Search code examples
c#azure-table-storageazure-functions

Getting "Entity already exists" error writing aggregates to Azure Table Storage (with Azure Function)


In an Azure Function, I'm trying to aggregate some data and write the aggregations into a Table.

I have a query that summarises data:

var query = recs
            .GroupBy(r => new { r.Category, r.Account, r.Record })
            .Select(r => new ts_webhitaggregate_account
                    {
                        PartitionKey = partition,  // Constant
                        RowKey = $"{r.Key.Category}:{r.Key.Account}:{r.Key.Record}", // Group By 
                        rawDate = intervaldate,   // Constant
                        epochDate = intervalepoch, // Constant
                        Category = r.Key.Category, // Group By 
                        Account = r.Key.Account, // Group By 
                        Record = r.Key.Record, // Group By 
                        Hits = r.Count(), // Aggregate
                        Users = r.Select(t => t.User).Distinct().Count(), // Aggregate
                        Devices = r.Select(t => t.Device).Distinct().Count() // Aggregate
                    });

I then attempt to pass these records to the ICollector bound Table

foreach (ts_webhitaggregate_account a in query.ToList())
{
    webhitsAggAccount.Add(a);
}

I'm frequently encountering an "Entity already exists" error like:

Exception has been thrown by the target of an invocation. Microsoft.WindowsAzure.Storage: 82:The specified entity already exists.
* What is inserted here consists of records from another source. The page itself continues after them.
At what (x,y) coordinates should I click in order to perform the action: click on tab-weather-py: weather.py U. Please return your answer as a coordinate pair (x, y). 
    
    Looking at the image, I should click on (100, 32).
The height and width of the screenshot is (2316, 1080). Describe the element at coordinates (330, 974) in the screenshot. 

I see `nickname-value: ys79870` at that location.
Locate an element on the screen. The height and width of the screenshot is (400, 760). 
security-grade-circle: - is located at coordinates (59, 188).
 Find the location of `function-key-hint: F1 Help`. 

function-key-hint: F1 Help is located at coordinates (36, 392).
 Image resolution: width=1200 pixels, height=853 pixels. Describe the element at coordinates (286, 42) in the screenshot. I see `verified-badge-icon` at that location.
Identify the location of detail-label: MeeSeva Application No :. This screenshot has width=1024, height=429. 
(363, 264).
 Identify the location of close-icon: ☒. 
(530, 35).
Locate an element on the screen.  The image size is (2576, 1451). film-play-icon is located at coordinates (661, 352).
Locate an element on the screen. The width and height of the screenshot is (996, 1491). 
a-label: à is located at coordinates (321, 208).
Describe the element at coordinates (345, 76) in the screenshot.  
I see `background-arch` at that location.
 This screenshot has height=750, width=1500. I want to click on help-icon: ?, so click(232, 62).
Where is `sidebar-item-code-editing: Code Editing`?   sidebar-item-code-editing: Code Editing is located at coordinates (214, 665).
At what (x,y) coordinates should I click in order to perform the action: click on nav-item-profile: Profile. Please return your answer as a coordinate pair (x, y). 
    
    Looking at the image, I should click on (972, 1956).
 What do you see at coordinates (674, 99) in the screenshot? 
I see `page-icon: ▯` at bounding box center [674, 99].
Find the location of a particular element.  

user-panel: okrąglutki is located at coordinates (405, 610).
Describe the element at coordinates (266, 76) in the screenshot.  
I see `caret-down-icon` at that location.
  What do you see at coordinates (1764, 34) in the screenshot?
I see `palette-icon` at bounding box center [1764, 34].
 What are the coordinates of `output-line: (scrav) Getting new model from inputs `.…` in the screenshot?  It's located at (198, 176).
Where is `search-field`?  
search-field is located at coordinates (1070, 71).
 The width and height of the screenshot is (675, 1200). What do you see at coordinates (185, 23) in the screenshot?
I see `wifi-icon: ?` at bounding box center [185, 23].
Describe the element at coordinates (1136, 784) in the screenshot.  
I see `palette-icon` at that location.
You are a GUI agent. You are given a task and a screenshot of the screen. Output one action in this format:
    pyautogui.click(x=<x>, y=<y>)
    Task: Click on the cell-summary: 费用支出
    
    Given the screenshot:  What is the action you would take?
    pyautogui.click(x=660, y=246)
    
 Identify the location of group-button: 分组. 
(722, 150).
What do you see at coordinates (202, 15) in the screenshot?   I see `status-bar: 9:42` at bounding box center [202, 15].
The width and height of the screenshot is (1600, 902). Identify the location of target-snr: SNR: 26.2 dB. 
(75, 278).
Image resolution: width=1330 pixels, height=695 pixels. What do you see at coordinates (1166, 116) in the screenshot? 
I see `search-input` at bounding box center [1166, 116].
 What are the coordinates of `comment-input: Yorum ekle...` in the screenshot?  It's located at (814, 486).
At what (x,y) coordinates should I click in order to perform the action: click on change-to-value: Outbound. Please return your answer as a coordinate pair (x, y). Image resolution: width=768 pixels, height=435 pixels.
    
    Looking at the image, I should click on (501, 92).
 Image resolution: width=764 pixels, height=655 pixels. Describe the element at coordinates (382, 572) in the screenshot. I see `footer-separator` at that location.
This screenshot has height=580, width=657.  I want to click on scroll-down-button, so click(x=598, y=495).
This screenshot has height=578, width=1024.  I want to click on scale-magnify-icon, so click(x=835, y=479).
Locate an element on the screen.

If I was writing a comparable SQL statement to the C# I wouldn't expect duplicates of the compound key to be possible as every value being written is the key, a constant, or an aggregation. I also have no pre-existing data in the Table which could be causing the conflict.

What am I doing wrong to be generating duplicates in my query?


Solution

  • I believe I found where I was being stupid ... these happen inside a loop for the category, and I should have been selecting a single category each time, but one range selection on the row key was including another category that then went on to be selected, twice inserted to the second category.

    When in doubt, print everything to the console!